Ryan explained that liquid oxygen “is one of the most expensive product categories due to the nature of FDA [U.S. Food & Drug Administration] overnight and the infrastructure that the company must build to provide liquid oxygen. Back before competitive bidding, Medicare would pay per pound for liquid oxygen.” Patients, Ryan added, “could ambulate, get out and about. You could fill from your liquid canister, a portable canister and go out and about. You didn’t have to be limited by the number of hours or limited hours in a gaseous oxygen tank.
“Technology has evolved, so you do have things like portable oxygen concentrators (POC), where you can get lower flow oxygen from a portable concentrated device that provides a battery, and the battery is your lifeblood. ‘Do I have enough batteries to make sure I can go out and about and get my chores done?’ But there is a subset of patients who require a higher liter flow. And that higher liter flow in today’s technology is not able to be accomplished with a POC. It can be accomplished with a gaseous tank, but [with] the amount of oxygen that you would need to use, that gaseous tank would empty out every 30 minutes.”
The room seemed ready for change
“Well, I think sometimes we forget as we negotiate these reimbursement rates that the end goal is not just greater efficiencies for the taxpayer,” Obernolte said in replying to Ryan. “We’re trying to strike this balance between providing world-class health care with positive health care outcomes at the lowest cost to taxpayers.

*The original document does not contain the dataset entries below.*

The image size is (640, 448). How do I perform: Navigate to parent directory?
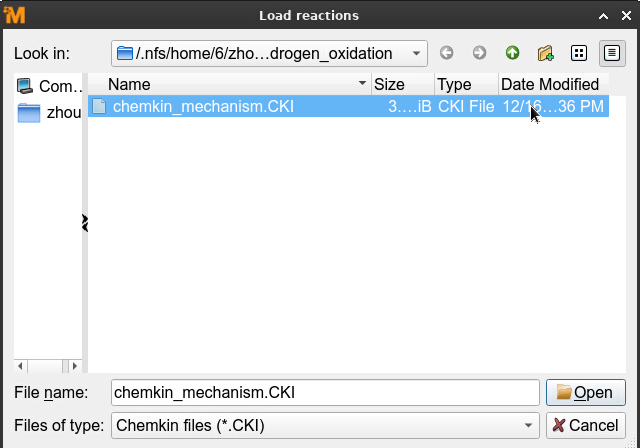(512, 53)
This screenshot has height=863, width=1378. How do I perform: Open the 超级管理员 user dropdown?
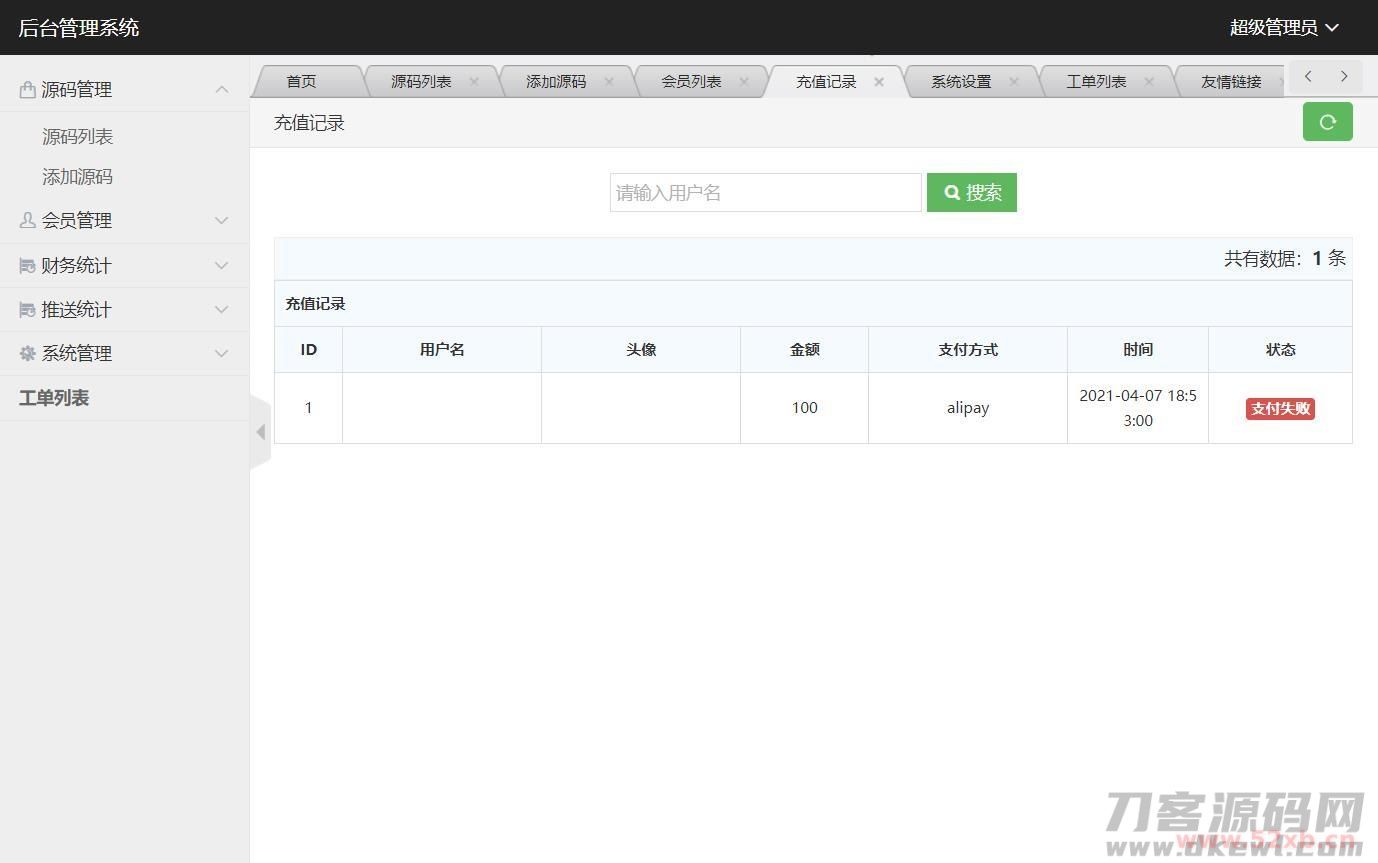(x=1283, y=28)
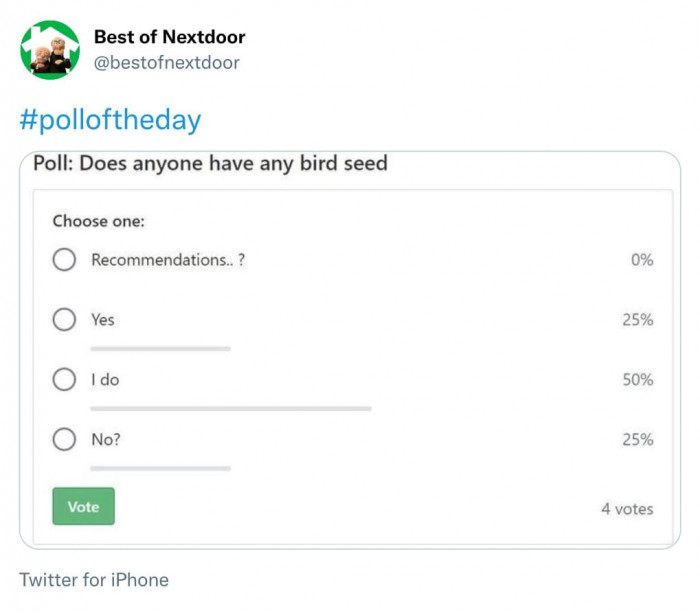Click the "Choose one:" heading
700x613 pixels.
click(x=99, y=221)
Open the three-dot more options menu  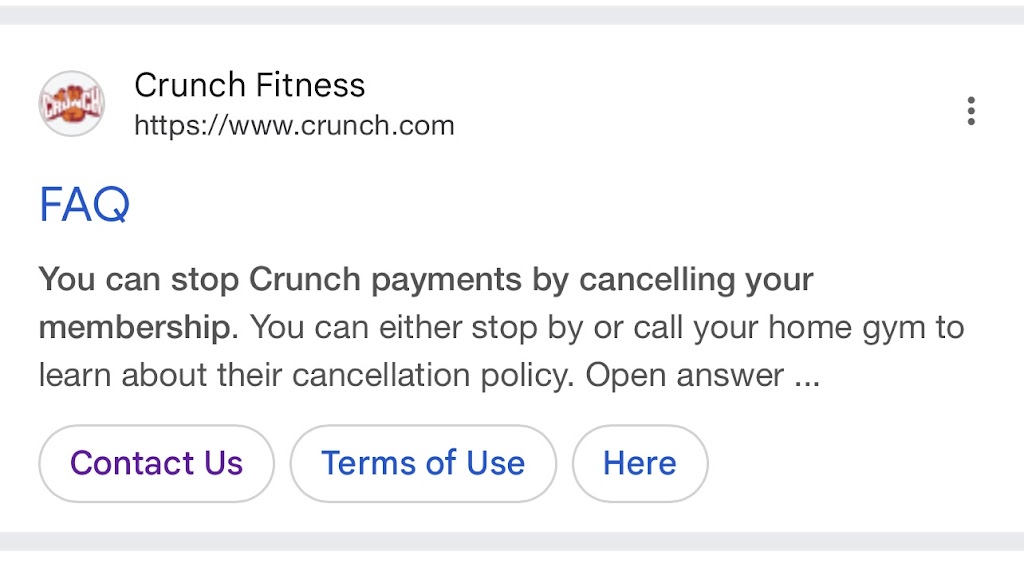point(970,111)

And achieving that balance can be tricky, but that’s why all of you being here today is so important.”
And that was the overall tone of the meeting: In trying to protect its trust fund, Medicare has swung far away from its primary responsibility. Rep. Kat Cammack (R-Fla.) noted, “We’re looking at several proposals that all point to the same reality. Medicare is struggling to keep pace with how care is delivered for people who live with chronic conditions and disabilities.”

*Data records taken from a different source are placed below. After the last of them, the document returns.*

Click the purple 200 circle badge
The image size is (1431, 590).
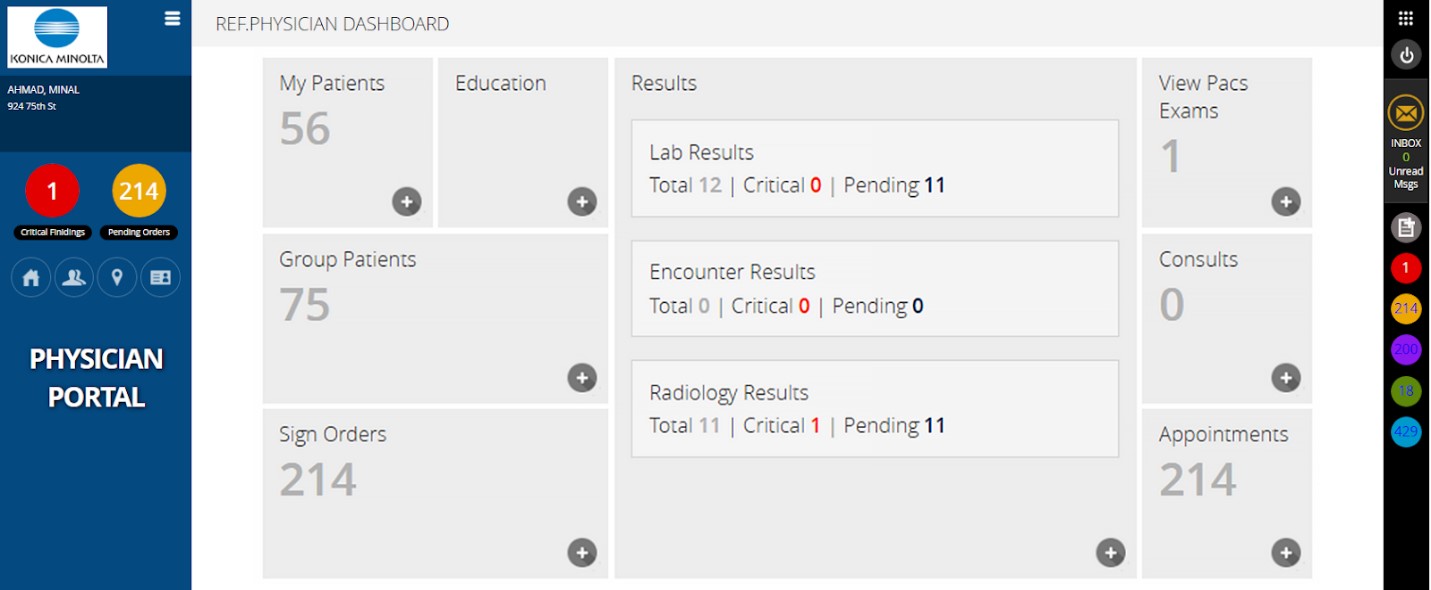pos(1406,350)
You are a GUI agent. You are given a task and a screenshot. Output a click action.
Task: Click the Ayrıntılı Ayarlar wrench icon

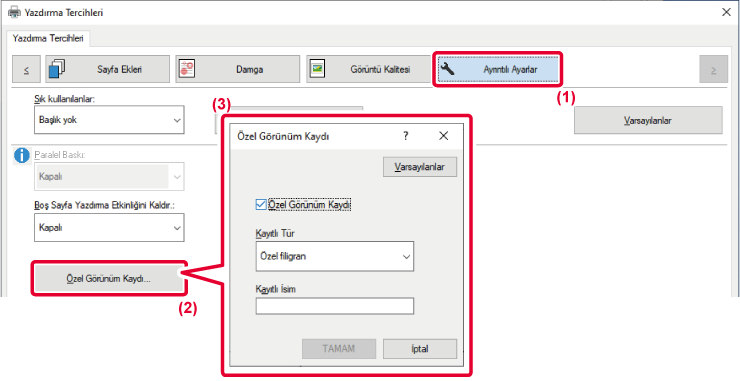(x=447, y=69)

Cammack asked Ryan to repeat a statistic — that 37% of DMEPOS providers have gone out of business since 2013 — “because I want the folks at home to really understand. That is a staggering number. Folks at home, people in underserved communities and rural communities, they need to understand that consolidation and services are going away. I think they’re living it every day, but people in America need to understand that this is at a tipping point.”
“For millions of our seniors, access to Medicare services is only as good as the payment policies behind them,” said Rep. Nick Langworthy (R-N.Y.). “When those policies fail to keep pace with modern care delivery, patients feel it first, through delayed services, fewer provider options, and reduced access to care in their communities. Across the country, providers are telling us the same thing. Outdated reimbursement rules and rigid payment schedules are making it harder to deliver care where patients need it the most, which is at home, close to family, and outside of institutional settings.”
“I’ve had family members rely on supplemental oxygen, and representing a state like Colorado, where we have high altitude, we know that many of our constituents also rely on supplemental oxygen,” said Rep. Gabe Evans (R-Colo.), a non-committee member who helped introduce the SOAR Act and was waved on to speak at the meeting. “House Republicans have been laser focused on affordability this Congress, but affordability goes hand in hand with accessibility, which is the centerpiece of the SOAR Act.”
“For many seniors and individuals with complex needs, the goal is not a cure,” Cammack pointed out. “It is a maintaining of their independence, whether it’s staying at home and avoiding unnecessary trips to the hospital or ending up in a nursing facility. Home-based services play a critical role in making that possible. We continue to hear from providers and patients that outdated payment structures and rigid policies are limiting access to care that is often safer and more cost-effective when delivered in the home.”